Além da dor nas trocas de curativo, a liberação excessiva de líquido em feridas abertas é um problema porque aumenta a probabilidade de infecção local. Nos casos de diabéticos com dificuldade de cicatrização, isso pode levar até a amputação do membro —em 2023, a doença foi apontada como a responsável por mais da metade das amputações de pernas e pés realizadas no ano anterior, que bateu o maior nível da década em 2022.
Como funciona?
Nos testes laboratoriais realizados com peixes em condições similares à pele humana, o curativo CH50BGF teve capacidade de absorção de líquidos exsudatos de até 160% em 24 horas. Conforme os pesquisadores, esse desempenho é superior a diversos curativos comerciais.
Essa absorção é possível pela combinação da quitosana, um polímero natural derivado de resíduos da indústria pesqueira, com micropartículas de vidro bioativo, um material cerâmico usado principalmente em cirurgias odontológicas.
A quitosana atua como um antimicrobiano natural, mantendo a umidade ideal para a cicatrização e inibindo infecções. Martins explica que a substância é encontrada em carcaças de animais marítimos como camarão, siri, caranguejo e peixes.
O vidro bioativo, por sua vez, libera íons que estimulam a formação de novos vasos sanguíneos e colágeno, o que acelera o fechamento da ferida. O curativo é resultado de dez anos de pesquisa iniciada pela professora Marivalda M. Pereira, da UFMG, que também orienta o estudo.

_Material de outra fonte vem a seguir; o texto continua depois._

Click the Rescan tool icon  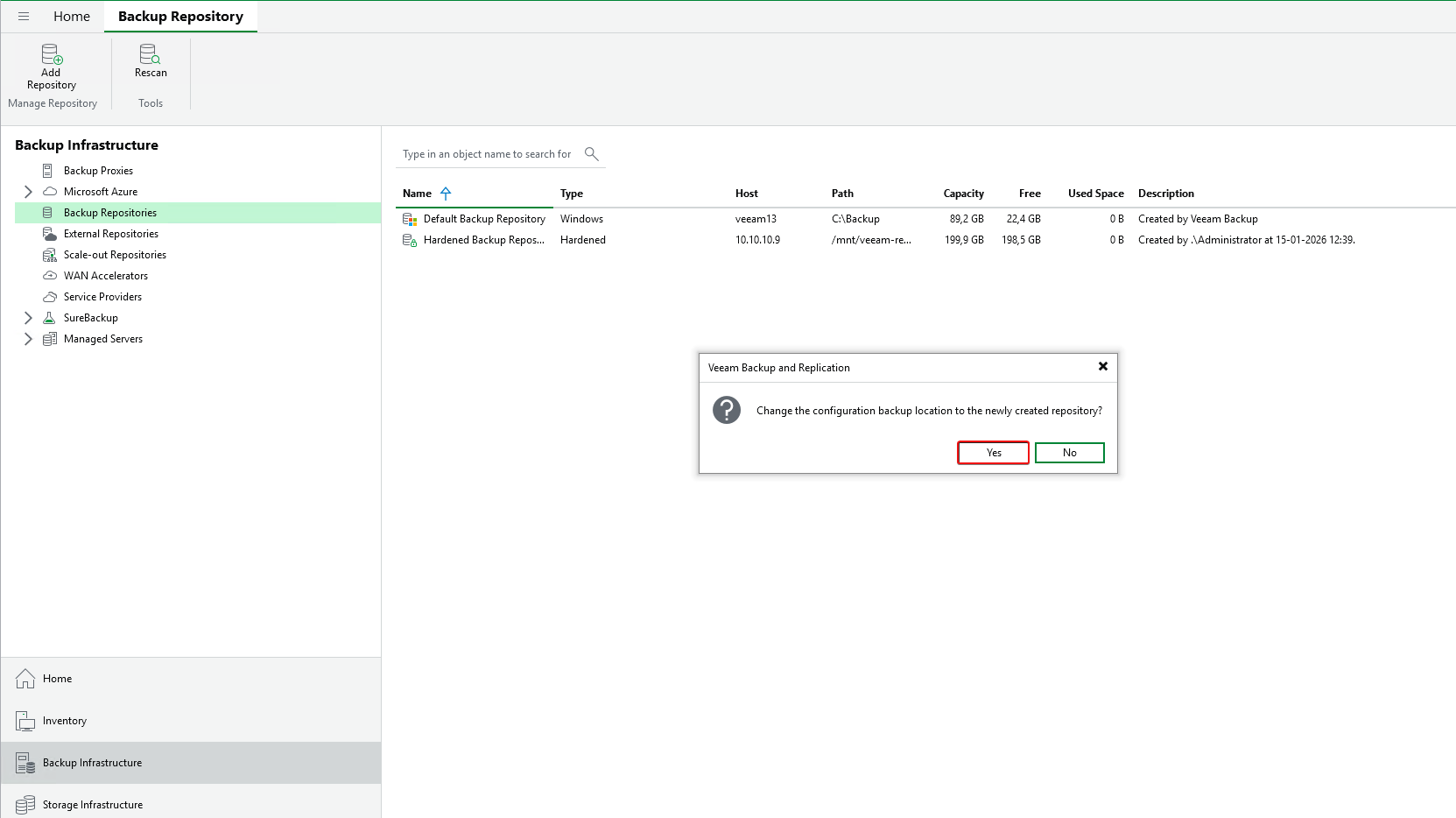(x=150, y=54)
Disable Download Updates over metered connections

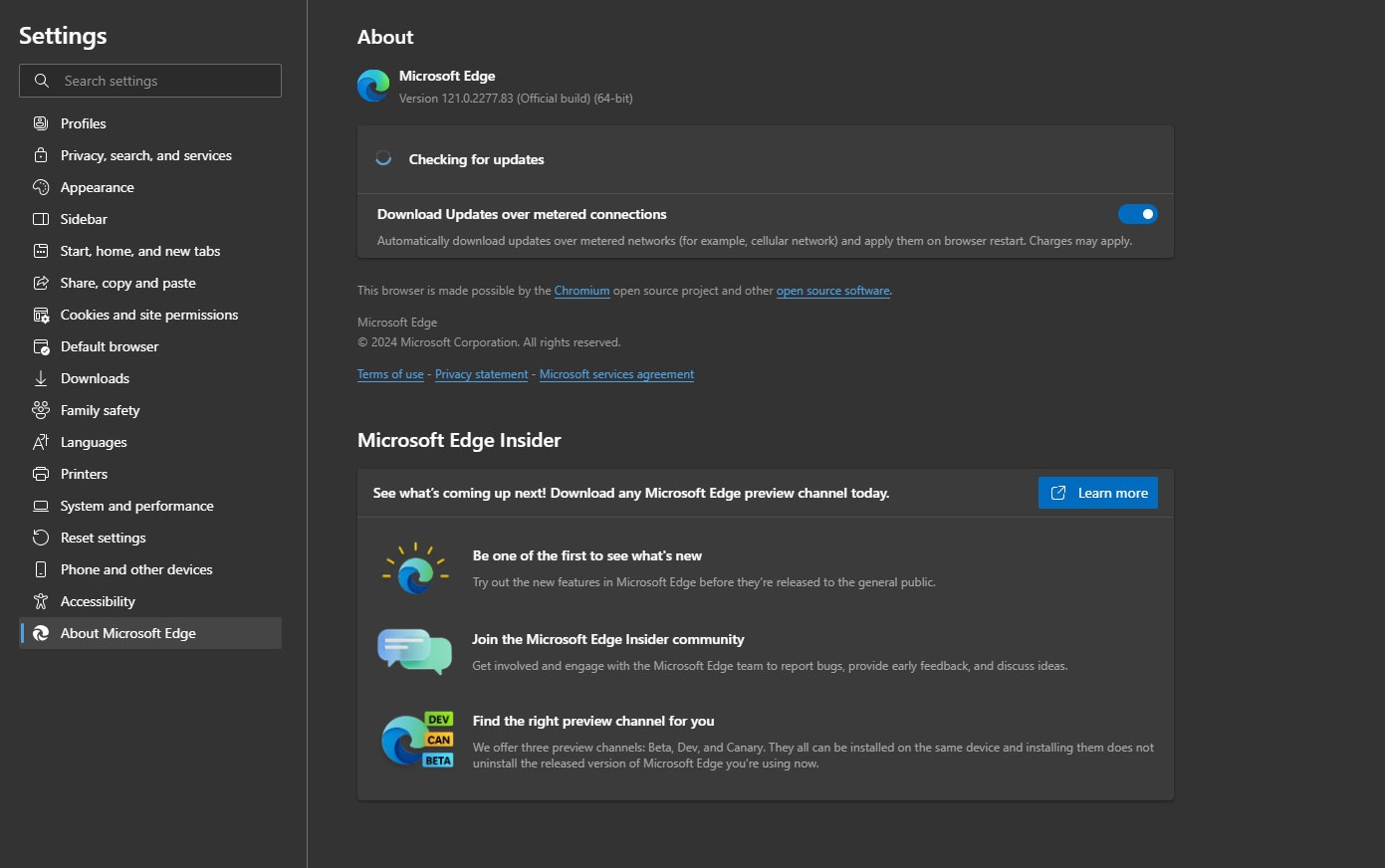pos(1138,214)
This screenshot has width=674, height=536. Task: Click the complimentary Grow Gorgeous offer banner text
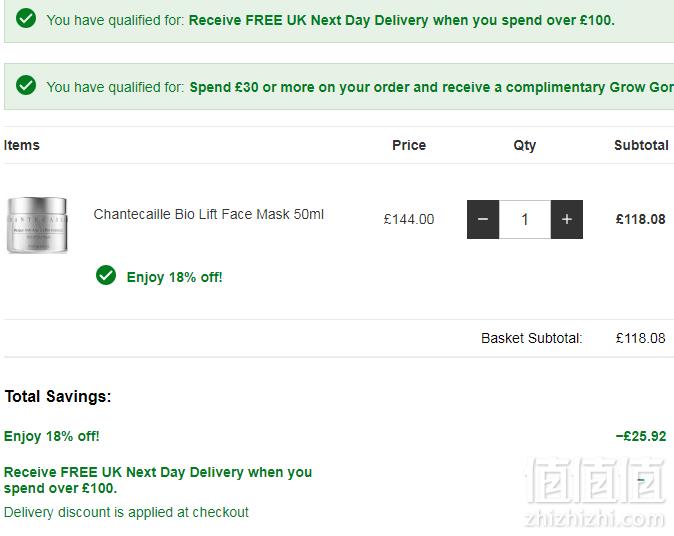pos(432,87)
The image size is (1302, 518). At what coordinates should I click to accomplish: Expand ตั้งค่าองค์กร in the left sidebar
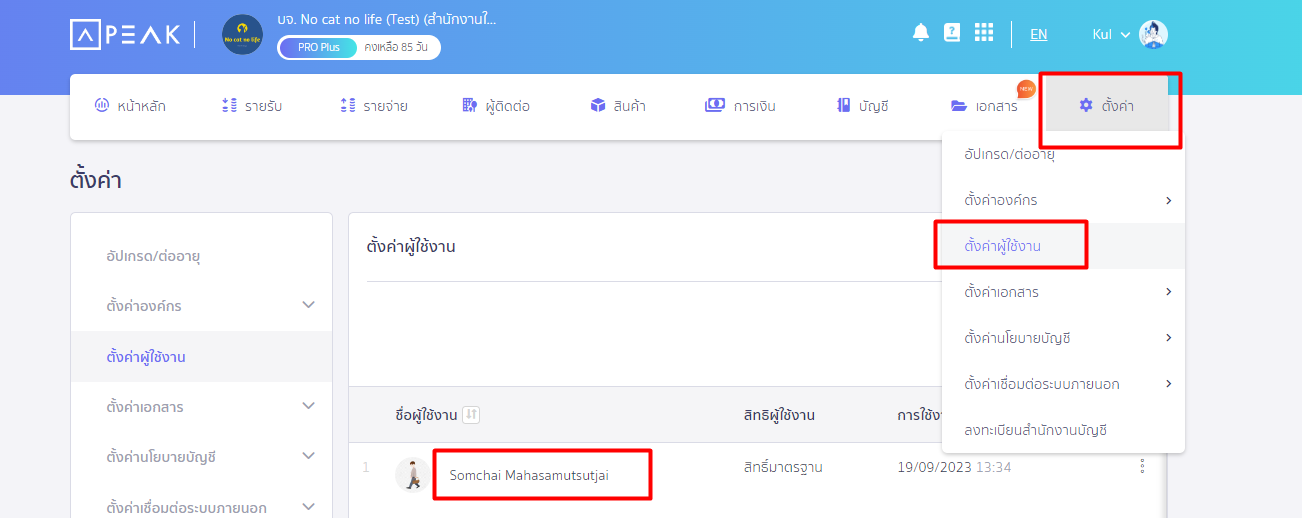[x=308, y=305]
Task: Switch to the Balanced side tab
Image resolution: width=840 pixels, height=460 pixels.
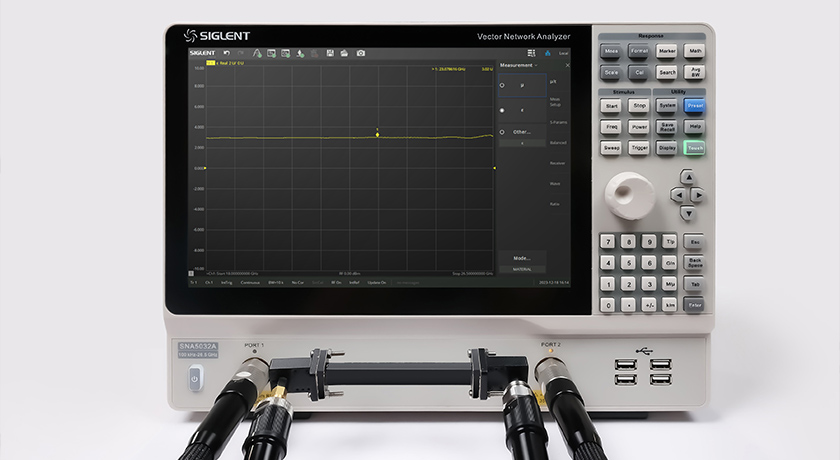Action: 558,143
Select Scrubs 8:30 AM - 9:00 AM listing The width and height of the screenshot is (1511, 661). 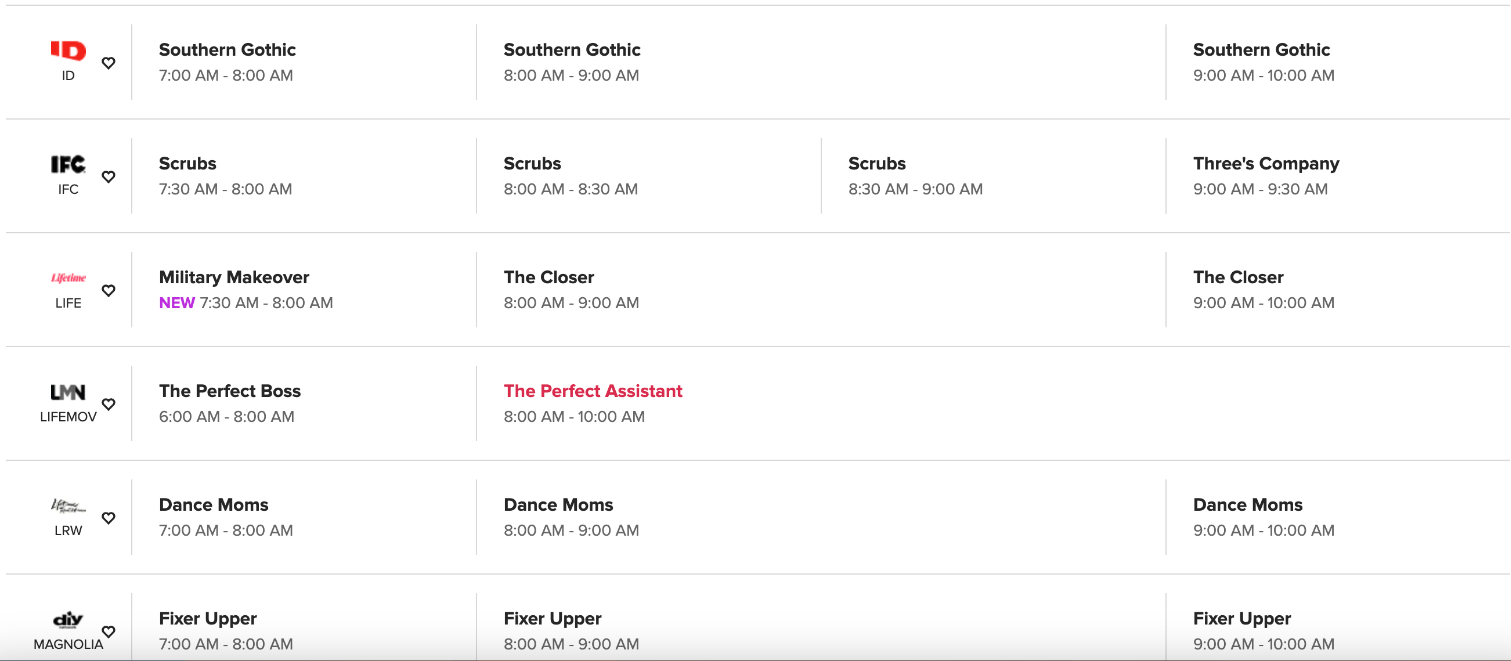pos(877,164)
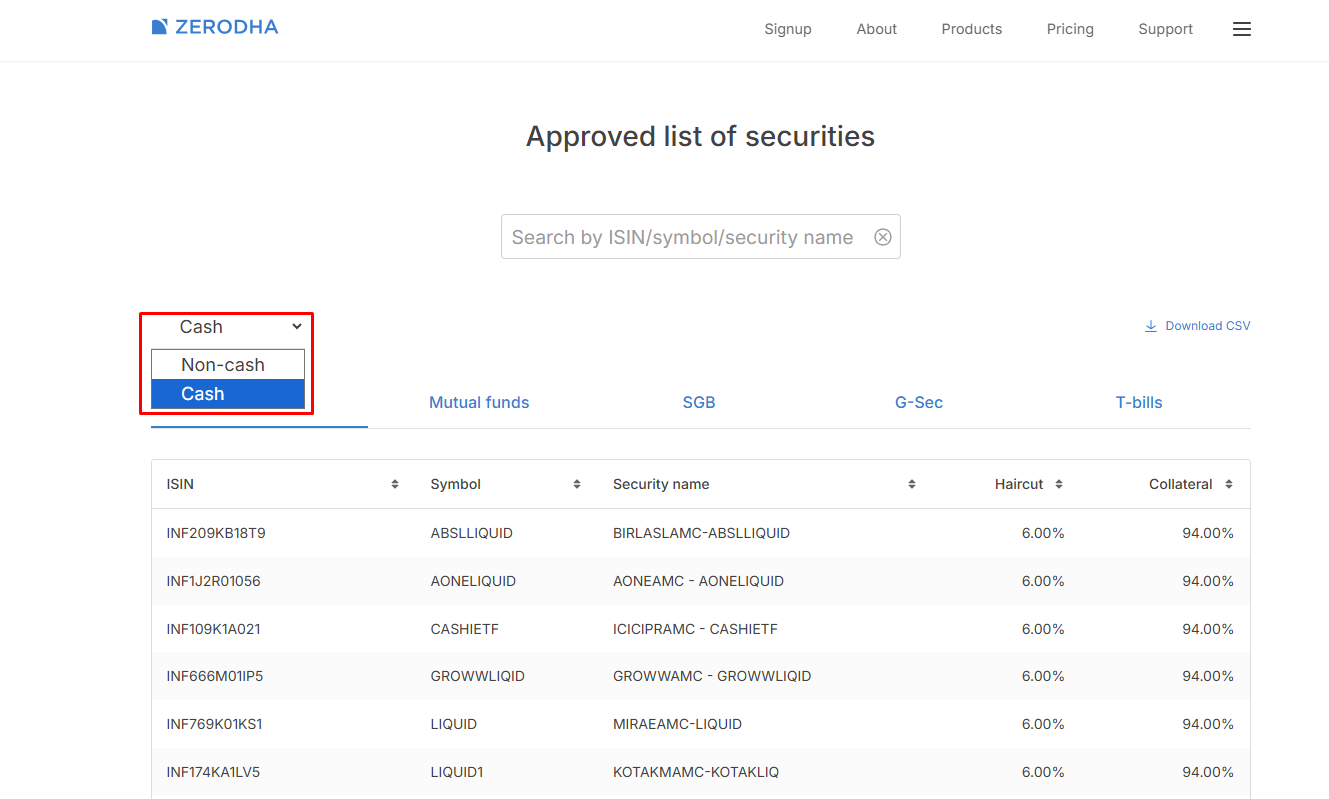Open the hamburger menu icon
The height and width of the screenshot is (799, 1329).
click(x=1241, y=30)
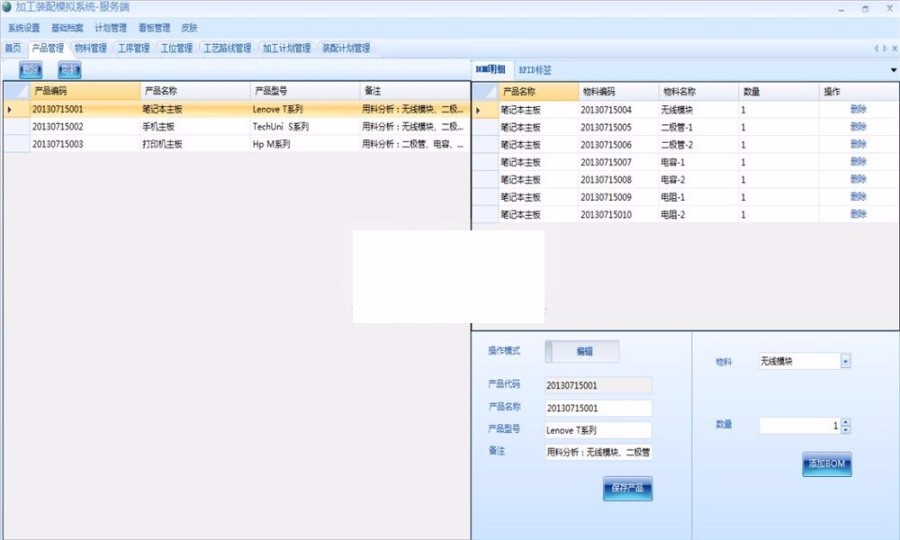Switch to the 物料管理 tab
This screenshot has width=900, height=540.
(x=90, y=48)
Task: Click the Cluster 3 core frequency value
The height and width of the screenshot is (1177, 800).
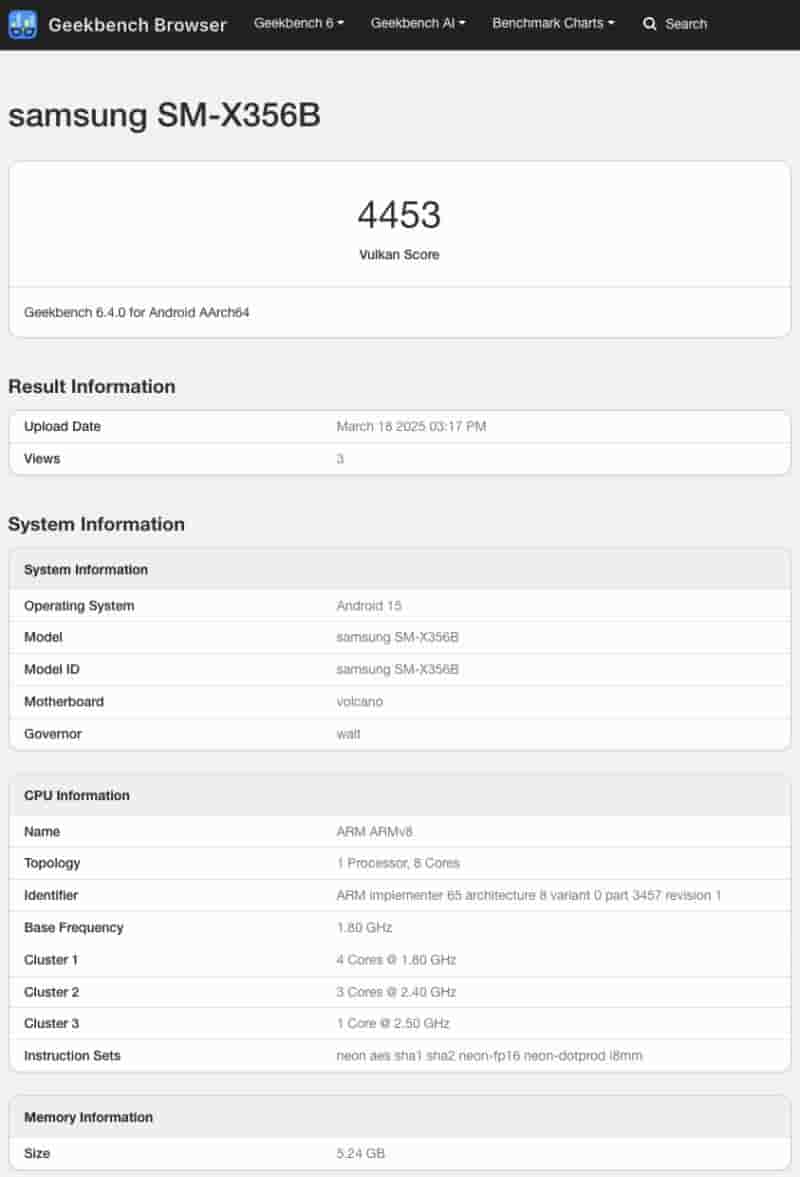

Como Minas Gerais não tem mar, os pesquisadores firmaram uma parceria com uma empresa de Santa Catarina, que fornece gratuitamente o resíduo da indústria pesqueira necessário para a produção do curativo.
“A velocidade com que eles conseguem nos fornecer esses resíduos é assustadora, justamente porque a quantidade de lixo é grande demais”, afirma Martins.
Quanto custa?
O custo inicial do curativo ficou entre R$ 20 e R$ 30 por unidade, valor que pode ser barateado se produzido em larga escala. O projeto está em submissão para o comitê de ética para conseguir autorização para os testes clínicos com humanos, necessários para validar a produção comercial.
O objetivo principal dos pesquisadores é substituir os insumos importados, reduzir custos e ampliar o acesso à tecnologis no SUS. Eles consideraram as estimativas levantadas por outros cientistas, com estudos de caso na área hospitalar, para nortear a pesquisa e comparar com o custo de produção do novo curativo.
“A gente consegue ter uma ideia dos valores gastos, e cada curativo tem um momento de utilização e um preço. O mais similar ao nosso, no mercado, sai em média entre R$ 80 e R$ 90, cada um”, explica Martins.
Segundo os autores, além de ser uma cadeia sustentável, que dependerá de lixo da indústria pesqueira e produção local, a tecnologia também é uma forma de garantir a independência nacional. “Abre caminho para políticas de saúde mais resilientes, capazes de enfrentar crises globais sem depender de mercados externos”, diz Martins.